1853年2月18日──。 
 皇帝フランツ・ヨーゼフが暴漢に襲われたという報せは、帝都中に瞬く間に広がった。

 負傷した皇帝が運び込まれたアルブレヒト宮殿では煌々と明かりが灯る。

「兄さんは酷い怪我を負ったのに、『母がこのことを耳に入れないといいが』って母さんのことを心配して気を揉んでいたよ」

 宮殿に駆けつけた三男のカール・ルートヴィヒ大公は、兄皇帝の健気な様子を訥々とゾフィーに語る。

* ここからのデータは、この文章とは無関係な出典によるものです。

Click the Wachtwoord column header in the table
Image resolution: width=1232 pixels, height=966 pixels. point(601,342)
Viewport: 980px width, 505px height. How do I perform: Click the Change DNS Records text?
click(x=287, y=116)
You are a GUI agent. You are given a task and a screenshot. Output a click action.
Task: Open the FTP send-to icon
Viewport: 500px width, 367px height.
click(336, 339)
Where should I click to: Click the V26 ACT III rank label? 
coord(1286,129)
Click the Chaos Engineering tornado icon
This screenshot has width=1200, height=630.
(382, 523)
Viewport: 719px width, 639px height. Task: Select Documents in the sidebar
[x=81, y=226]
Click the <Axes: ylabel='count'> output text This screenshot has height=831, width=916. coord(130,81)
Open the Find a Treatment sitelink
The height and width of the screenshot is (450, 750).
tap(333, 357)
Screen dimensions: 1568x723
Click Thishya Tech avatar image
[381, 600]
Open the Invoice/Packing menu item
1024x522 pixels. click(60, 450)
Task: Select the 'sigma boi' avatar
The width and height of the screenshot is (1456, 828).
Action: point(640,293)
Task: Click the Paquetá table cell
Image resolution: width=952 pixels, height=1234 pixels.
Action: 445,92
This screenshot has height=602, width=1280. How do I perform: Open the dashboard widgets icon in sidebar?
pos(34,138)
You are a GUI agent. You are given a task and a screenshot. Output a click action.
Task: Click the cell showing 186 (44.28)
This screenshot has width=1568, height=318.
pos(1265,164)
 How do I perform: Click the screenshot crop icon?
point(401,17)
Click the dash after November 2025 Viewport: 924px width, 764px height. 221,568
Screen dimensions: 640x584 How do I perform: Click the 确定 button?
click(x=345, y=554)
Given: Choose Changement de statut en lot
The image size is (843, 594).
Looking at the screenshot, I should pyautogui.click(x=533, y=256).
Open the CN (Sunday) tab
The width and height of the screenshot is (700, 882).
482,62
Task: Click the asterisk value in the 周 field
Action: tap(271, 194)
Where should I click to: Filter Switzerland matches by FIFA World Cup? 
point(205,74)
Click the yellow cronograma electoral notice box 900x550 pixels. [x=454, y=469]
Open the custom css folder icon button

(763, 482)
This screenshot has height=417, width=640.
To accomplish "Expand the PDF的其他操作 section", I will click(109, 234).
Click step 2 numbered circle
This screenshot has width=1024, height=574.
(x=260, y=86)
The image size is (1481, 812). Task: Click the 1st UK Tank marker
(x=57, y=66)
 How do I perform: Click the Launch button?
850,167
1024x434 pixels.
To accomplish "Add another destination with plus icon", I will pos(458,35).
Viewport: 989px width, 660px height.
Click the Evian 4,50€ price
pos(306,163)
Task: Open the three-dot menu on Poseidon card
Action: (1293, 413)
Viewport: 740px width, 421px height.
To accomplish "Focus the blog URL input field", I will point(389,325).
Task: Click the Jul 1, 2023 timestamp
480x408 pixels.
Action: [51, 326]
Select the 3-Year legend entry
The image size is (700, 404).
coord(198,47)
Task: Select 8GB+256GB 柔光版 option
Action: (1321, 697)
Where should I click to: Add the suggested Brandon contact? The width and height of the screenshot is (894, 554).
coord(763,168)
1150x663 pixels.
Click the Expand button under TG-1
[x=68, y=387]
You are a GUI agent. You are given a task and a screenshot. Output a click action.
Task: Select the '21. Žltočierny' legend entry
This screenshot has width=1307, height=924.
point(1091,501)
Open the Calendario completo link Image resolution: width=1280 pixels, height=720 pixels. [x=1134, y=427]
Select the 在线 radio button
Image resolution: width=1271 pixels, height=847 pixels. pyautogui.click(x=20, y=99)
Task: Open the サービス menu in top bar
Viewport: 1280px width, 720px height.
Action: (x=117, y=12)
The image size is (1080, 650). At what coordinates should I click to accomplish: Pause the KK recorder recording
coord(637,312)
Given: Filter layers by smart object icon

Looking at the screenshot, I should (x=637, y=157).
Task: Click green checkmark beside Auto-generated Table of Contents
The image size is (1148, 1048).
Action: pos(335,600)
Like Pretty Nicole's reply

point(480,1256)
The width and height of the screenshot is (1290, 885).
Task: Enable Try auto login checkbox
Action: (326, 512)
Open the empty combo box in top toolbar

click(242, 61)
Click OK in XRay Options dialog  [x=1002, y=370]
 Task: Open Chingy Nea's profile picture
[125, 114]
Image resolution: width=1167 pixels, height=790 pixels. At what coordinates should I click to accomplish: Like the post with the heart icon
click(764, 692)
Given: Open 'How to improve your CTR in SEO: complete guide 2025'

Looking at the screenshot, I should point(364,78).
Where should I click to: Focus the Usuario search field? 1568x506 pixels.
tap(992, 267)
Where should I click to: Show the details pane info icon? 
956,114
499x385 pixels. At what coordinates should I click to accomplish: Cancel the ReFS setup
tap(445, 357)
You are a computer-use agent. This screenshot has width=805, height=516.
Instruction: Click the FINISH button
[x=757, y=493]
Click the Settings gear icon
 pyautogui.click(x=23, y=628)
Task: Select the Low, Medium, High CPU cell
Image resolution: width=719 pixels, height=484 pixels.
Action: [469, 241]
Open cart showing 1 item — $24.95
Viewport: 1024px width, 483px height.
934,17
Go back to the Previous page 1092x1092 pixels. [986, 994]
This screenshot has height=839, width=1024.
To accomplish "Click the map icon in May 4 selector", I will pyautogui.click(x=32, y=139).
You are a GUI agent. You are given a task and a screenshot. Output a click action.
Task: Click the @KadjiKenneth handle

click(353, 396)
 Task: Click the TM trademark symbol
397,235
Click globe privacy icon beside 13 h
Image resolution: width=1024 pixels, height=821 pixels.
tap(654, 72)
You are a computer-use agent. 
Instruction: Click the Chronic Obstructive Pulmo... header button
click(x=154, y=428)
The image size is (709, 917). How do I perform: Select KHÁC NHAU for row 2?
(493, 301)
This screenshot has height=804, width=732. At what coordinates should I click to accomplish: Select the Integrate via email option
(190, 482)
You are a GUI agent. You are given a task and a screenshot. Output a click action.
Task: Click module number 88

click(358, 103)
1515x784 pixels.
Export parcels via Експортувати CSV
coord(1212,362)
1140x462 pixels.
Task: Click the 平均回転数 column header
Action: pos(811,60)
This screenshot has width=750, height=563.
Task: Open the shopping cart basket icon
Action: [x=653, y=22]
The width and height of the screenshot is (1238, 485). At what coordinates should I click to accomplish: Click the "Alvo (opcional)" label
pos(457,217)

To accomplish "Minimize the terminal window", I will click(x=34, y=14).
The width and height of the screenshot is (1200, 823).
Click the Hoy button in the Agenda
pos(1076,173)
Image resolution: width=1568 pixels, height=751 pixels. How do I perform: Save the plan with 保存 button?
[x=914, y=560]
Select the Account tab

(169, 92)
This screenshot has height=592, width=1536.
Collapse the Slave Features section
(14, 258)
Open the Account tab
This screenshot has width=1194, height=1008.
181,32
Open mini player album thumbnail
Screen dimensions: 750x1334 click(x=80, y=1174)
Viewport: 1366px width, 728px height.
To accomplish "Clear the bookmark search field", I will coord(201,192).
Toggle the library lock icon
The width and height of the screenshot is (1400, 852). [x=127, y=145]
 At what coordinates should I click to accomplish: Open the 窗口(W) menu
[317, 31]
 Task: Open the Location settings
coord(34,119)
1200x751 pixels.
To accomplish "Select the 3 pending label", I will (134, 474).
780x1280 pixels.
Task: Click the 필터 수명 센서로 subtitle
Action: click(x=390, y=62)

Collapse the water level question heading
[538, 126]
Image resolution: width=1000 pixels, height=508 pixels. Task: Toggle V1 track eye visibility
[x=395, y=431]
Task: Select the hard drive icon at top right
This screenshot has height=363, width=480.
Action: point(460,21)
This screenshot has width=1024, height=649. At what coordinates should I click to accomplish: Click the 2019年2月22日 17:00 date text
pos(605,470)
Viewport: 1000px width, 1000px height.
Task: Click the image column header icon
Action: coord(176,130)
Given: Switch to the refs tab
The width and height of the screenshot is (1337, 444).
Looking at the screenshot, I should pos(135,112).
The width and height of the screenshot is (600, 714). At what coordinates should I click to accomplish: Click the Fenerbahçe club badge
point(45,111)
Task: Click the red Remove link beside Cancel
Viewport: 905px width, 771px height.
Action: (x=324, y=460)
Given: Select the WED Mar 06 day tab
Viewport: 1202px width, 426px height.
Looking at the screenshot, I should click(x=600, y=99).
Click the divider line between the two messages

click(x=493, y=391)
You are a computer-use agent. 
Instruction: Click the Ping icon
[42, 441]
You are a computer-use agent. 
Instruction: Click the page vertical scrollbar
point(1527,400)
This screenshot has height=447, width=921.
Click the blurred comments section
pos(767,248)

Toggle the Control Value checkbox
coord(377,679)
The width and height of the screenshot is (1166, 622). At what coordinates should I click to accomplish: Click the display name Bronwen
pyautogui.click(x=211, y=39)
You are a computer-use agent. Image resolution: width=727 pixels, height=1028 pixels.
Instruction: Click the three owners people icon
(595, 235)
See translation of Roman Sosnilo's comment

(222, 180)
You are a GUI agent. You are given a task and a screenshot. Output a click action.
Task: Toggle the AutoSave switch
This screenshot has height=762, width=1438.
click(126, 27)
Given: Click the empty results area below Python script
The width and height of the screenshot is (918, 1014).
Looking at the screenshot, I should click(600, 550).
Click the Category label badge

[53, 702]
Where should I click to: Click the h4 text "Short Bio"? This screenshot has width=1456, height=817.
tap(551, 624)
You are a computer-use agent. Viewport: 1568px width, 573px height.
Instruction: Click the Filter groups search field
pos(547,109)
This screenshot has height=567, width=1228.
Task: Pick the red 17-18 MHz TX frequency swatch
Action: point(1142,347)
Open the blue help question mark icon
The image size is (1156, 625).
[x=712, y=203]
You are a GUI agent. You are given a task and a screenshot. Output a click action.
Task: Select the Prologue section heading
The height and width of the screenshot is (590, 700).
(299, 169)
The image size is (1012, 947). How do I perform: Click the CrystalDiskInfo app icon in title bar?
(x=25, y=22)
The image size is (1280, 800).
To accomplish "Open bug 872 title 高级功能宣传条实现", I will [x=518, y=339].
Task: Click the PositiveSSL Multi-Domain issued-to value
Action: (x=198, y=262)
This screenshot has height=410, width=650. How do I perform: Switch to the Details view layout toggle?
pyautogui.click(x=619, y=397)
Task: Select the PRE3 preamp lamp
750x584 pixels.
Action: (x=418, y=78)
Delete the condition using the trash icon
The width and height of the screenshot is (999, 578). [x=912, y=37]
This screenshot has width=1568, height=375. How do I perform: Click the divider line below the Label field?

 我が子の孝行ぶりがゾフィーの心を打つが、今は感動している場合ではない。
 捕まったのは今は一人だが、組織が隠れている可能性がある。
 皇帝暗殺計画を企てた襲撃者の背後関係を洗わなければならない。

 日課の昼の散歩をしていたフランツ・ヨーゼフが、ウィーン市壁の下で行われている軍事訓練を眺めていた時に、背後から男が襲い掛かった。
 目撃した女性の叫び声でフランツ・ヨーゼフが振り向いたため、ナイフの刃先は硬いシャツの襟に当たって滑り、幸いにも致命傷は免れたが後頭部に傷を負った。
 男はもう一度ナイフを構えたが、副官のマキシミリアン・オドネル伯爵がサーベルで牽制し、通りがかりの肉屋のヨーゼフ・エッテンライヒが助勢に駆け付け男を取り押さえた。

「兄上の容態は?」

 次男のフェルディナント・マクシミリアン大公が神妙な顔をして皇帝の容態を尋ねるが、瞳の奥の光が楽し気に踊っている。
 長子であるフランツ・ヨーゼフが亡くなれば、皇帝の座は彼の物である。

「刺し傷は深くないのに、高熱が……襲撃犯の男がナイフに毒を塗ったんじゃなかってオドネル伯爵が……」
「神はあの子を見捨てたりなんかしません!」

 涙を流して心配する三男を叱咤するようにゾフィーは励ました。

 純真に兄の回復を願う三男とは正反対の態度を見せる次男のフェルディナント・マクシミリアンは、常日頃から兄の苦境を期待している。
 今も、愉快そうに口を歪ませていた。

 フランツ・ヨーゼフの二歳差の弟フェルディナント・マクシミリアンは兄よりも己こそが皇帝に相応しいと言いたげな態度を隠そうとしない。
 陽気で社交性とカリスマ性があり周囲に魅力を振りまき、物静かで内向的なフランツ・ヨーゼフの劣等感を刺激して苦しませていた。

 幼い頃は仲が良かったのに、いつの間に仲違いするようになりお互いに憎み合い足を引っ張り合うようになってしまった。

 ゾフィーが野心家の次男を一睨(いちげい)して諌めていると、武官侍従が報告にやってきた。

「襲撃犯は、ハンガリー人の仕立屋見習いのヤーノシュ・リベーニと判明しました……」

 犯人の名前に、フェルディナント・マクシミリアンの身体がぴくりと反応したのを、ゾフィーは見逃さなかった。
 目を大きく見開き口を両手で覆う次男は、まだ誰も知らない極上の醜聞を知った宮廷夫人のように興奮で震えていた。